■ **To do**:
An exact transcription of all the data is required.

-- Opening Marker --

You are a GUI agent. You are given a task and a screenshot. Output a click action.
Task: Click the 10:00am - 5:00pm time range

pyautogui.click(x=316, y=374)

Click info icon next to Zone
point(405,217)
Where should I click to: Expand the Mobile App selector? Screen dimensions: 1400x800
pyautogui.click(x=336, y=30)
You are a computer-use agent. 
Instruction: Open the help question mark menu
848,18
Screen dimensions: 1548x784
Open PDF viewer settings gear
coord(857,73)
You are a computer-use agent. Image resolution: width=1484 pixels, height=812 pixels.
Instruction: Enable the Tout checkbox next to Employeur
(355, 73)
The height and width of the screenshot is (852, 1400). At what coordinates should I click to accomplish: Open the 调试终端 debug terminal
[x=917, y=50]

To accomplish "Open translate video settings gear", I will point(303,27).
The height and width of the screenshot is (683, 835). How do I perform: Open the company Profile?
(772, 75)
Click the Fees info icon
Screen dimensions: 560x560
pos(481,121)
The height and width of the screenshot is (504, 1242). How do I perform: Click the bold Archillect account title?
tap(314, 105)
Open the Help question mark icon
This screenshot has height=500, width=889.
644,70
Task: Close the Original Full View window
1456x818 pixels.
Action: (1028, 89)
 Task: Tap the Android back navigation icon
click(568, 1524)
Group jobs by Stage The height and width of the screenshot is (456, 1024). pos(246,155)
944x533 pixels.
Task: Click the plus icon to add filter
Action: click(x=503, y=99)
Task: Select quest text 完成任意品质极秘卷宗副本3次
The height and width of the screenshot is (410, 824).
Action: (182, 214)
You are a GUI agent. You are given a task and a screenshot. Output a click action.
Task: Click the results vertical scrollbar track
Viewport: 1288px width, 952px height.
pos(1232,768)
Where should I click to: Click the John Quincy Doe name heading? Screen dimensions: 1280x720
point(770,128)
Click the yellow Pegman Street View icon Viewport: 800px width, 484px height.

-- Closing Marker --

■ **Response below**:
You are a GUI agent. You are given a task and a screenshot. Output a click action.
Task: Click the 10:00am - 5:00pm time range

pyautogui.click(x=316, y=374)

Click info icon next to Zone
point(405,217)
Where should I click to: Expand the Mobile App selector? Screen dimensions: 1400x800
pyautogui.click(x=336, y=30)
You are a computer-use agent. 
Instruction: Open the help question mark menu
848,18
Screen dimensions: 1548x784
Open PDF viewer settings gear
coord(857,73)
You are a computer-use agent. Image resolution: width=1484 pixels, height=812 pixels.
Instruction: Enable the Tout checkbox next to Employeur
(355, 73)
The height and width of the screenshot is (852, 1400). At what coordinates should I click to accomplish: Open the 调试终端 debug terminal
[x=917, y=50]

To accomplish "Open translate video settings gear", I will point(303,27).
The height and width of the screenshot is (683, 835). How do I perform: Open the company Profile?
(772, 75)
Click the Fees info icon
Screen dimensions: 560x560
pos(481,121)
The height and width of the screenshot is (504, 1242). How do I perform: Click the bold Archillect account title?
tap(314, 105)
Open the Help question mark icon
This screenshot has height=500, width=889.
644,70
Task: Close the Original Full View window
1456x818 pixels.
Action: (1028, 89)
 Task: Tap the Android back navigation icon
click(568, 1524)
Group jobs by Stage The height and width of the screenshot is (456, 1024). pos(246,155)
944x533 pixels.
Task: Click the plus icon to add filter
Action: click(x=503, y=99)
Task: Select quest text 完成任意品质极秘卷宗副本3次
The height and width of the screenshot is (410, 824).
Action: (182, 214)
You are a GUI agent. You are given a task and a screenshot. Output a click action.
Task: Click the results vertical scrollbar track
Viewport: 1288px width, 952px height.
pos(1232,768)
Where should I click to: Click the John Quincy Doe name heading? Screen dimensions: 1280x720
point(770,128)
Click the yellow Pegman Street View icon Viewport: 800px width, 484px height.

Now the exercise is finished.